Mo escudriñó a su alrededor, y Meggie volvió a percibir lo que ya sabía desde hacía mucho tiempo: que para entonces su padre amaba mucho ese mundo, igual que les había ocurrido en su día a Resa y a ella. A lo mejor lo amaba incluso más.
—¿Por qué no? —inquirió él a su vez—. ¿Quieres que nazca en un mundo en el que sólo encuentre aquello que añora en los libros?
La voz de Resa tembló al contestar, pero sólo la furia resonaba en ella.
—¿Cómo puedes decir eso? Todo lo que encuentras aquí nació en nuestro mundo. ¿De dónde si no lo sacó Fenoglio?
—¿Y yo qué sé? ¿De verdad sigues creyendo que sólo existe un mundo real y los demás son pálidos reflejos suyos?
En alguna parte aulló un lobo, y otros dos contestaron. Uno de los centinelas salió de entre los árboles y echó leña al fuego moribundo. Se llamaba Azotacalles. A ninguno de los bandidos se los conocía por su nombre de pila. Tras una mirada curiosa hacia Mo y Resa desapareció en la espesura.

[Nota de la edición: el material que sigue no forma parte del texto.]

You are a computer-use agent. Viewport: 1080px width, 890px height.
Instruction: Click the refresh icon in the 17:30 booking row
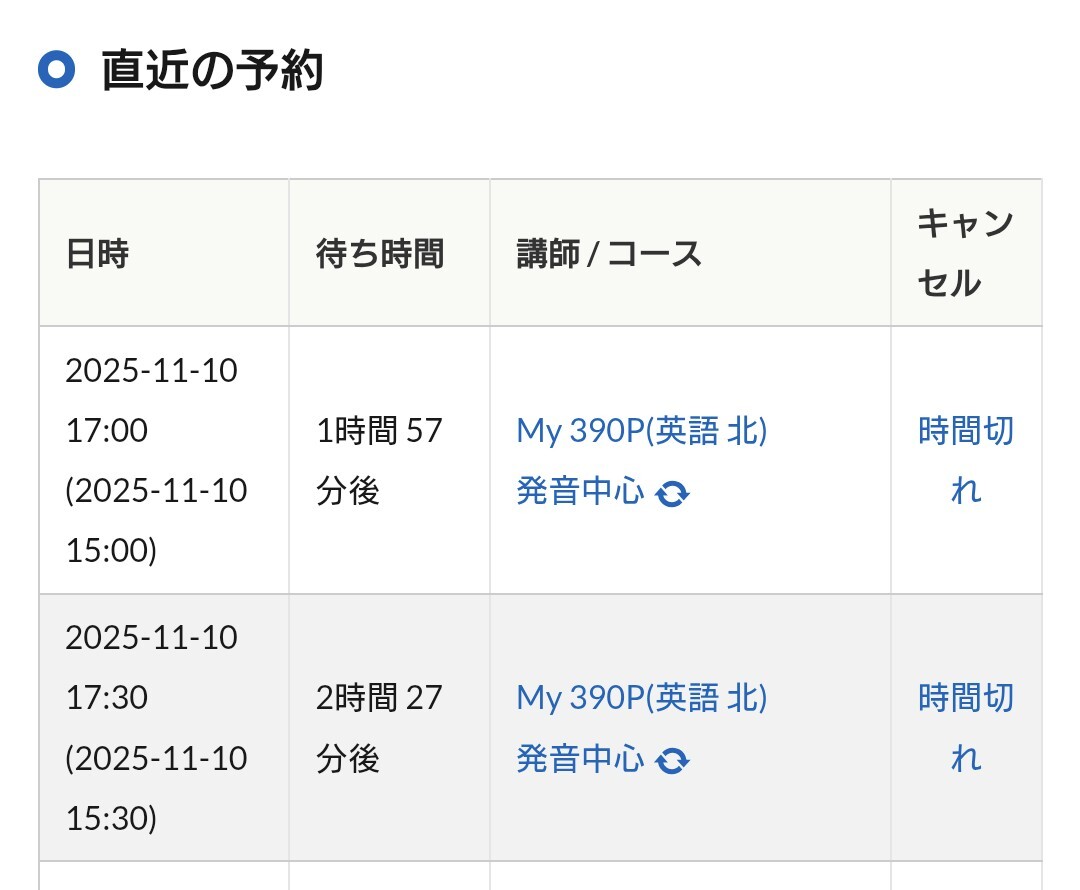(x=673, y=761)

—No me apetece volver, Resa. Ahora, no —la voz de Mo demostraba decisión, pero al mismo tiempo halagaba a su madre, como si confiase en lograr convencerla de que estaban en el lugar adecuado—. Faltan muchos meses para que nazca el niño. Quizá para entonces todos hayamos retornado a casa de Elinor. Ahora, sin embargo, el lugar en el que deseo estar es éste.
Besó a Resa en la frente. Después se marchó, dirigiéndose hacia los centinelas apostados entre los árboles, al otro extremo del campamento. Resa se dejó caer en la hierba, y enterró la cara entre sus manos. Meggie intentó seguirla para consolarla, pero ¿qué iba a decir? «Quiero quedarme con Farid, Resa. No quiero encontrar a otro.» No, eso no habría consolado a su madre. Y Mo tampoco volvió.
Llega un momento en el que un personaje hace o dice algo sobre lo que no habías meditado. En ese momento está vivo y te deja el resto a ti.